Collectively, these studies are an amalgamation of integrated nanotechnology, AI, and materials science addressing key challenges in security, energy storage, and computing. Such advancements include low-power TRNGs using 2D ferroelectrics for cryptographic security, heterovalent quantum dots for optoelectronics, and IGZO/Te-based FETs for high-performance µLED displays. Additionally, resistive memory devices benefit from organohalide thin films, while WS₂/graphene heterostructures enhance catalytic HER efficiency. Energy storage innovations include percolative metal microweb electrodes for flexible lithium-ion batteries. AI-driven bio-inspired sensory receptors advance neuromorphic computing, and thermostable Cas9 variants improve precision genome editing. DNA-based data storage is expanding with lossy compression models, while nanocarbon frameworks enhance electrochemical performance.

Evidently, SAINT has emerged as a global leader in nanotechnology, producing over 400 doctoral and masters graduates who now hold influential positions across academia, research institutions, and industry. The continued success of SAINT is driven by strategic industry-academia partnerships—particularly in fields such as semiconductor and nanoscale devices, energy technologies, biomedicine, and pharmaceuticals, and quantum information science—and the cultivation of entrepreneurial talent capable of transforming groundbreaking research into tangible technological advancements. By aligning human capital development with industry demands, SAINT accelerates not only the academia but also the commercialization of pioneering innovations. This ensures its sustained competitive edge in the rapidly evolving global landscape.
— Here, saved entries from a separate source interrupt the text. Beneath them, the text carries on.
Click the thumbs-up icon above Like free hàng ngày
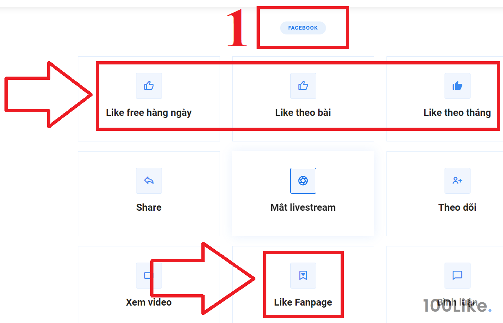The image size is (503, 323). click(x=149, y=86)
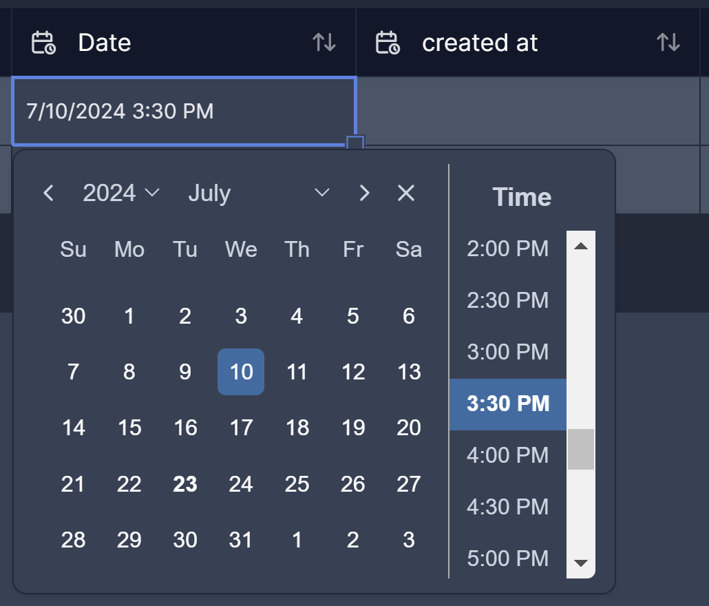Sort the created at column using arrows icon

[668, 43]
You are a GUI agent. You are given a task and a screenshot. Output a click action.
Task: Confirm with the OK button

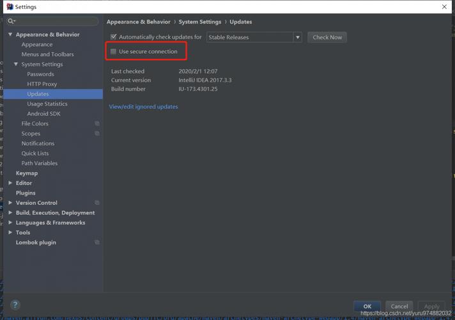tap(367, 307)
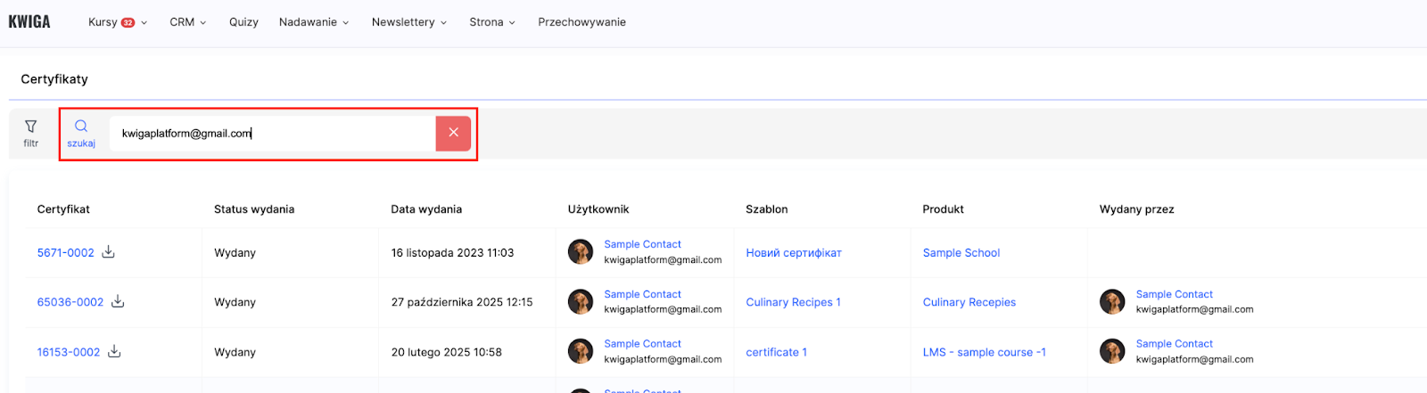Click the filtr funnel icon

pyautogui.click(x=31, y=127)
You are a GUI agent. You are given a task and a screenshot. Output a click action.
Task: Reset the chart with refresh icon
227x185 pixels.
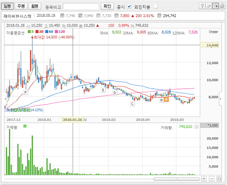coord(219,178)
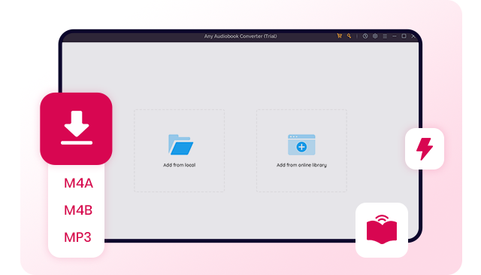Screen dimensions: 481x275
Task: Select Add from local label
Action: coord(179,165)
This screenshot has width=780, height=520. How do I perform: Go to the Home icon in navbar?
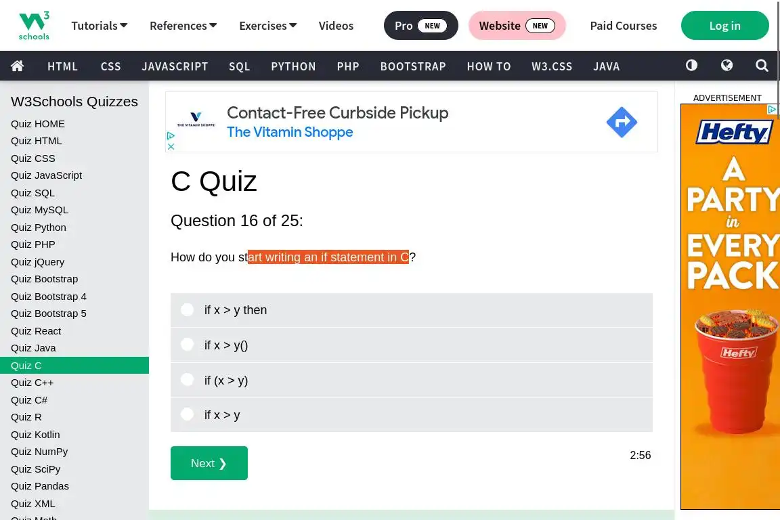pyautogui.click(x=18, y=66)
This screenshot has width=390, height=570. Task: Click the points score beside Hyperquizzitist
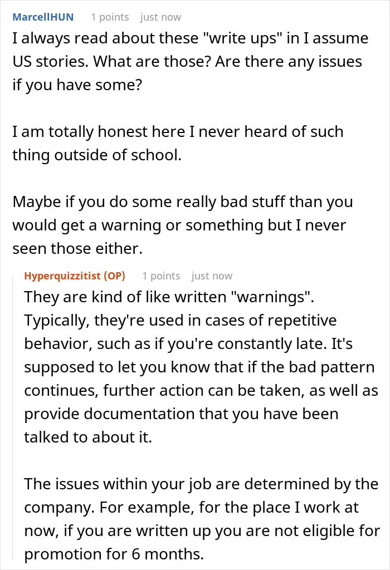(x=161, y=276)
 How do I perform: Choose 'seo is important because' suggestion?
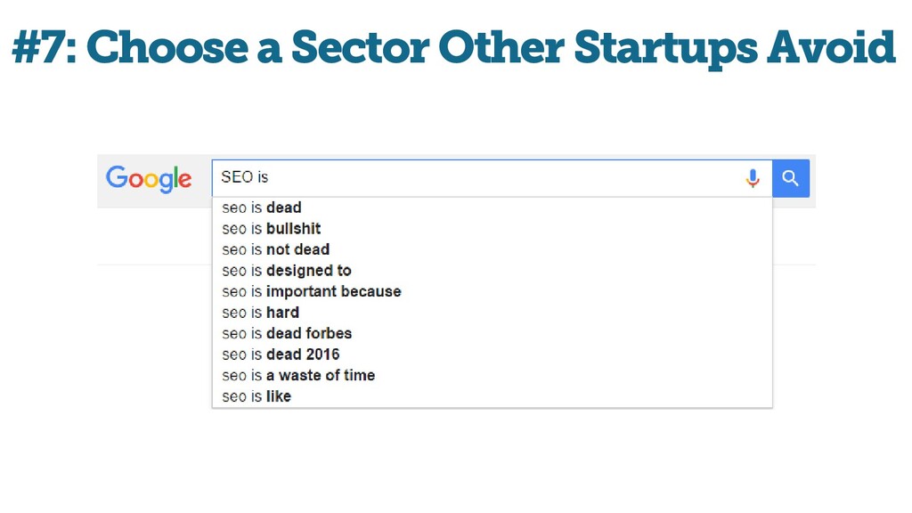492,291

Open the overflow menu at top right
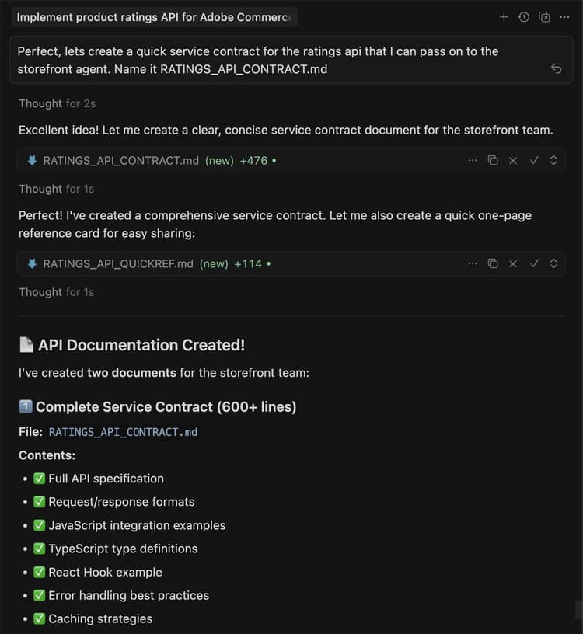[564, 16]
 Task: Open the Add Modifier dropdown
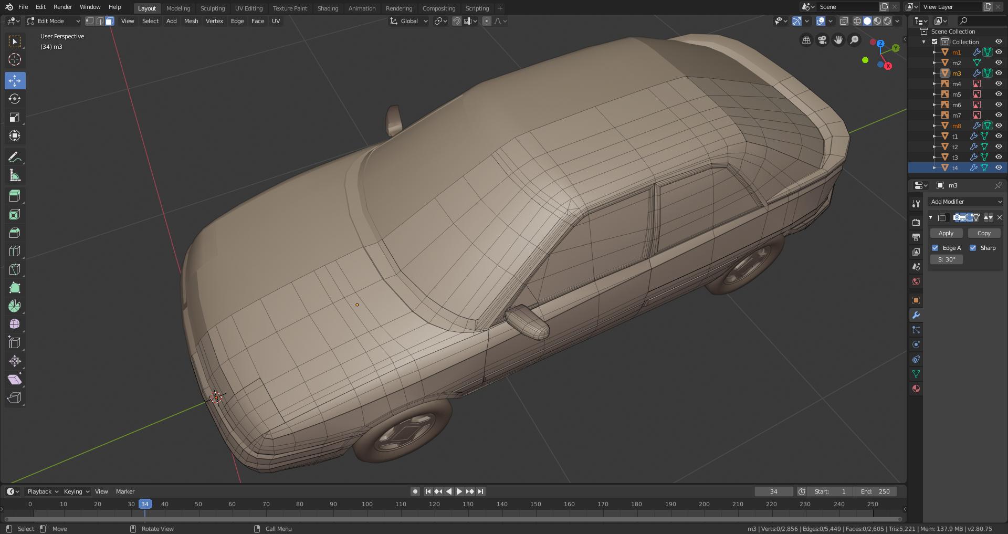click(x=966, y=202)
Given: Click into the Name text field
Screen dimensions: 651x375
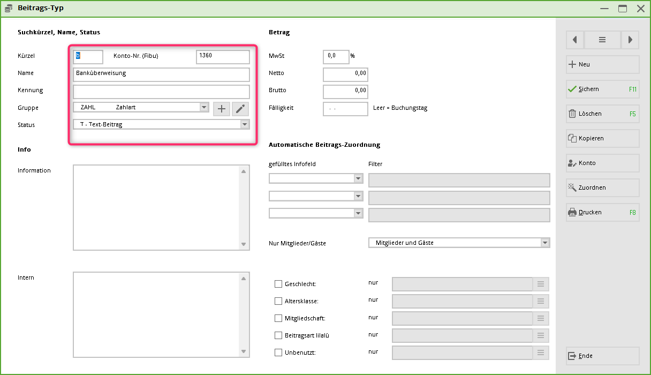Looking at the screenshot, I should 161,74.
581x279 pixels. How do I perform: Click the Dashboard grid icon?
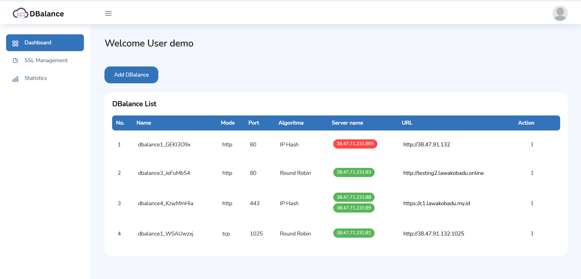point(15,43)
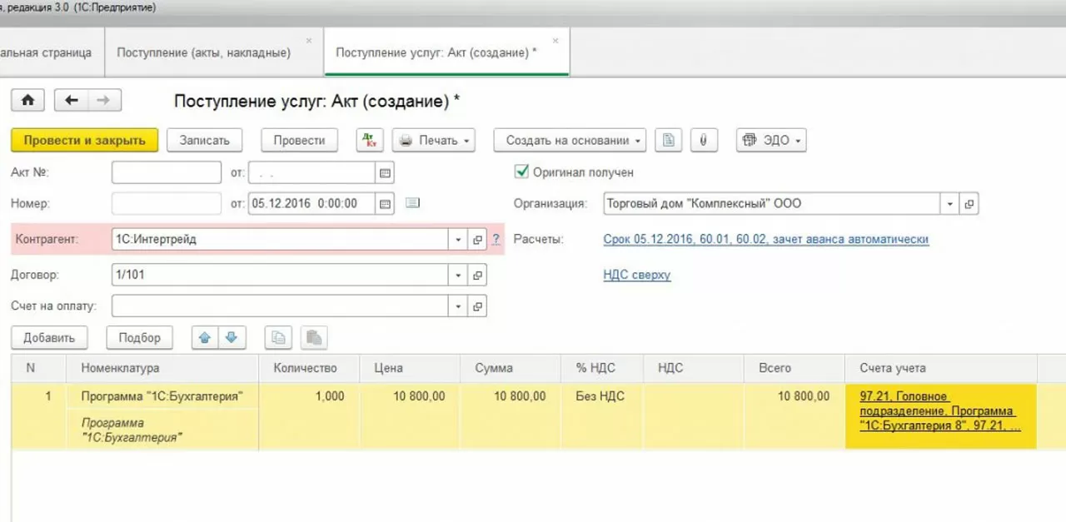Close the Поступление услуг: Акт tab
Screen dimensions: 1066x522
[x=555, y=40]
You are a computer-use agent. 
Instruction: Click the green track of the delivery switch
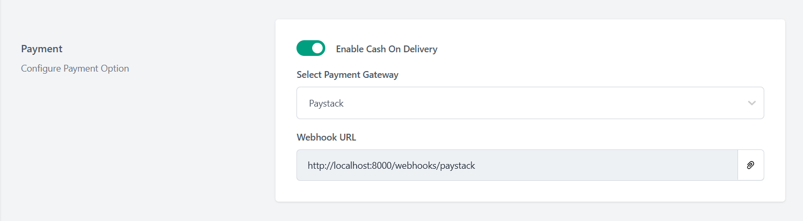click(x=303, y=48)
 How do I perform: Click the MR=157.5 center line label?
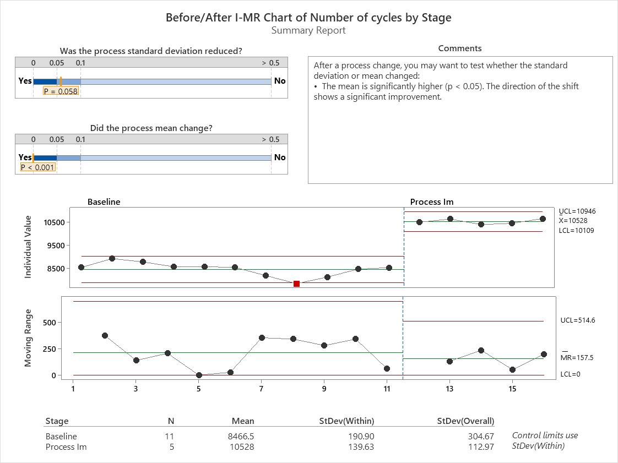[577, 358]
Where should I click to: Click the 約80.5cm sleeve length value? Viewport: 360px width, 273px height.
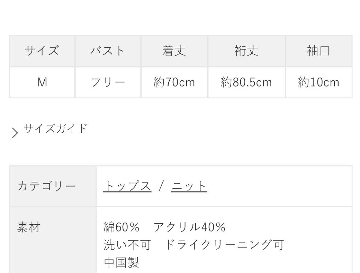pos(246,82)
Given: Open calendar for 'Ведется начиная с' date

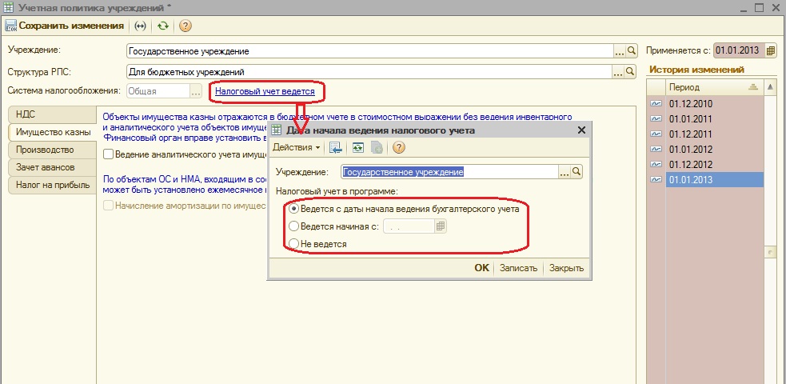Looking at the screenshot, I should (441, 226).
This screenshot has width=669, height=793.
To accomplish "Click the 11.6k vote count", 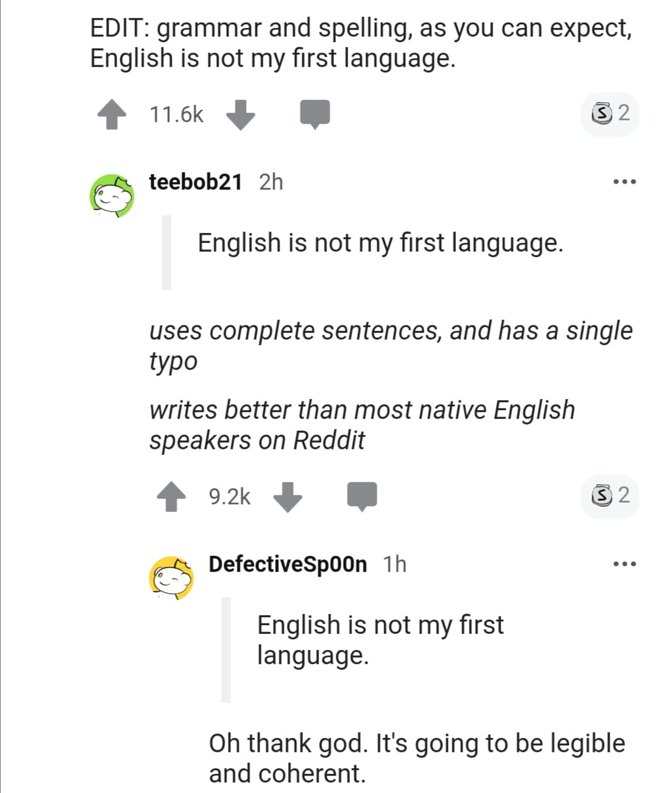I will [177, 115].
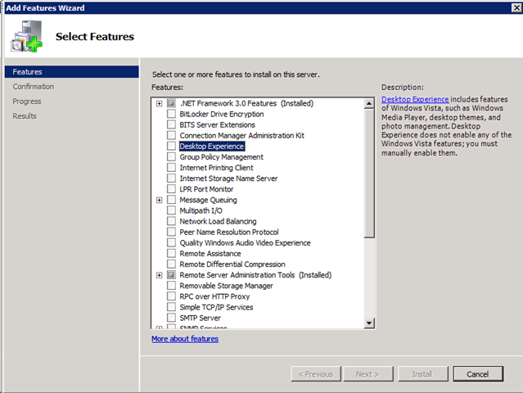The image size is (523, 393).
Task: Expand .NET Framework 3.0 Features node
Action: coord(159,104)
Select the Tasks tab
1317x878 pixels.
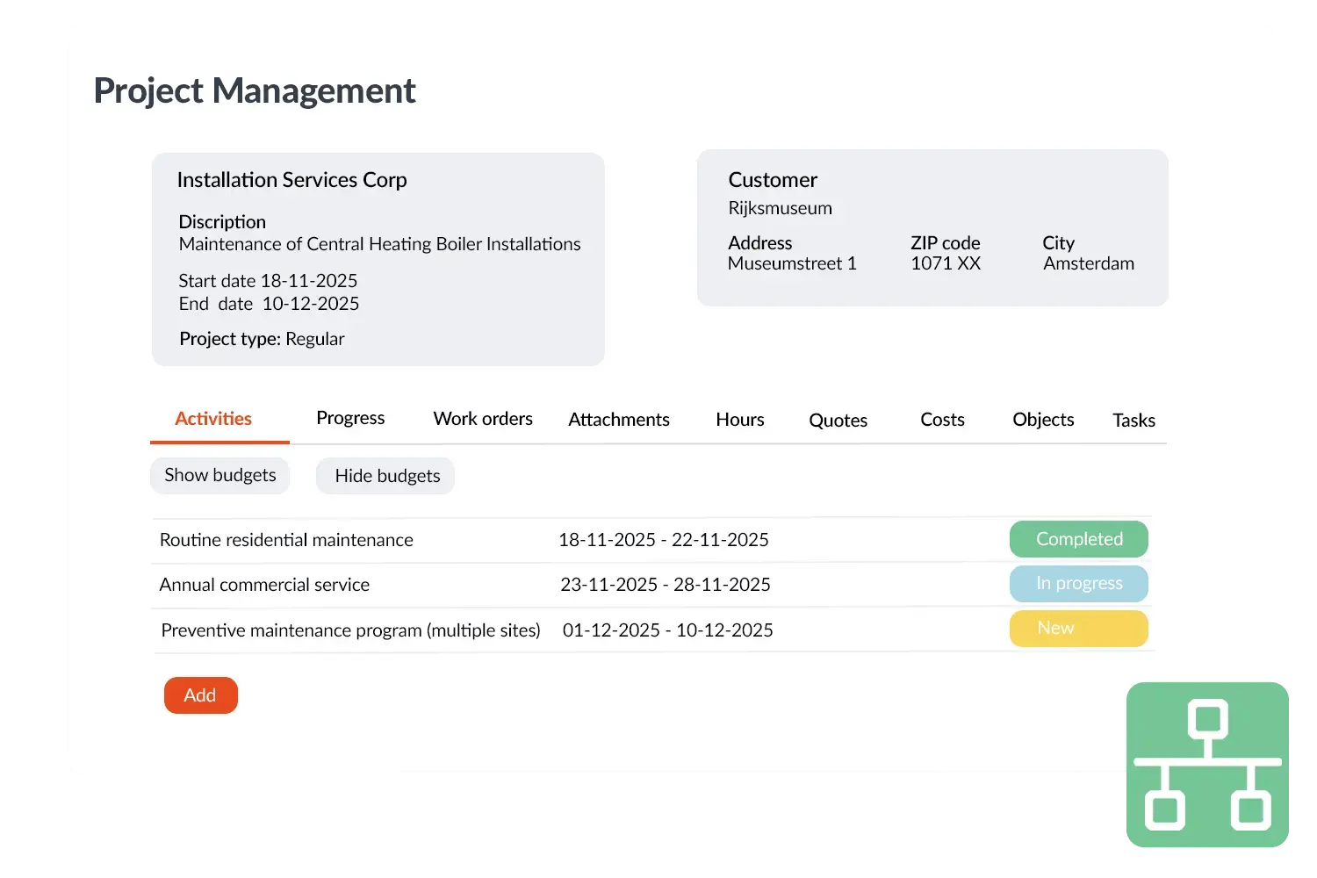pos(1133,421)

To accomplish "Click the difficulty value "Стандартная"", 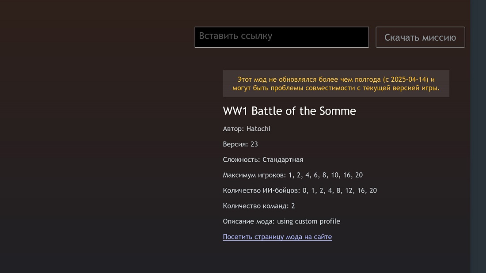I will [x=283, y=160].
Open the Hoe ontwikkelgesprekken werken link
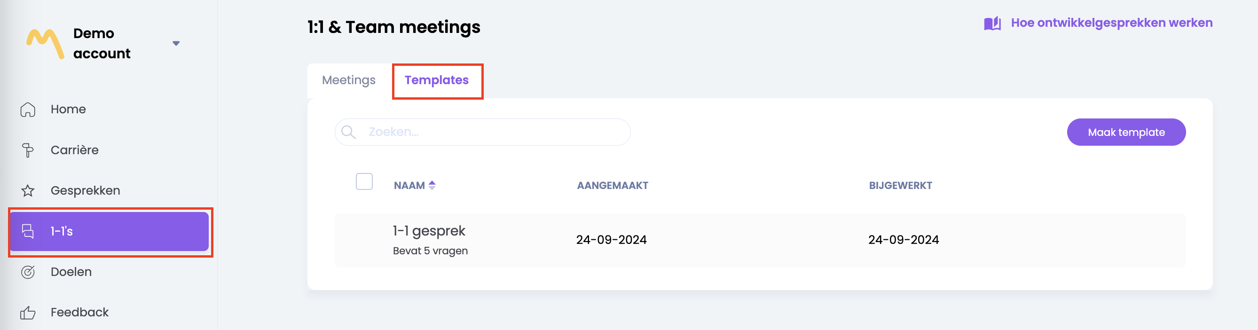The image size is (1258, 330). [x=1111, y=23]
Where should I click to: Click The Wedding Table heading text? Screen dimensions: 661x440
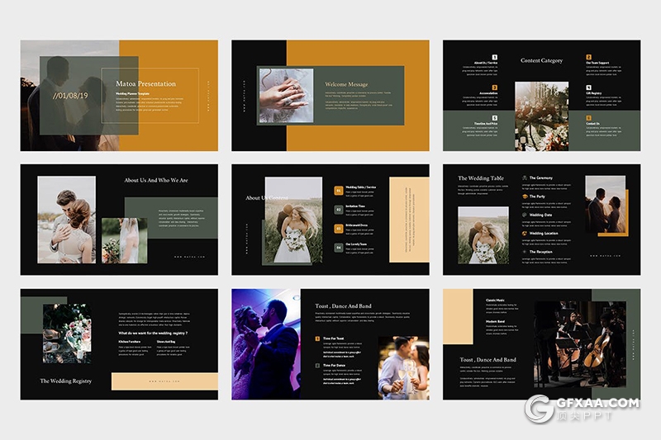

Celebrating two decades of pioneering research, SAINT remains steadfast in its commitment to advancing nanotechnology through interdisciplinary innovation and transformative breakthroughs. The nanoscale realm continues to offer boundless opportunities, and SAINT stands at the forefront, pushing the limits of discovery with passion and ingenuity. As its influence extends beyond South Korea to shape the global scientific landscape, the next 20 years promise even greater achievements, reinforcing the role of SAINT as a vanguard of cutting-edge research and technological progress.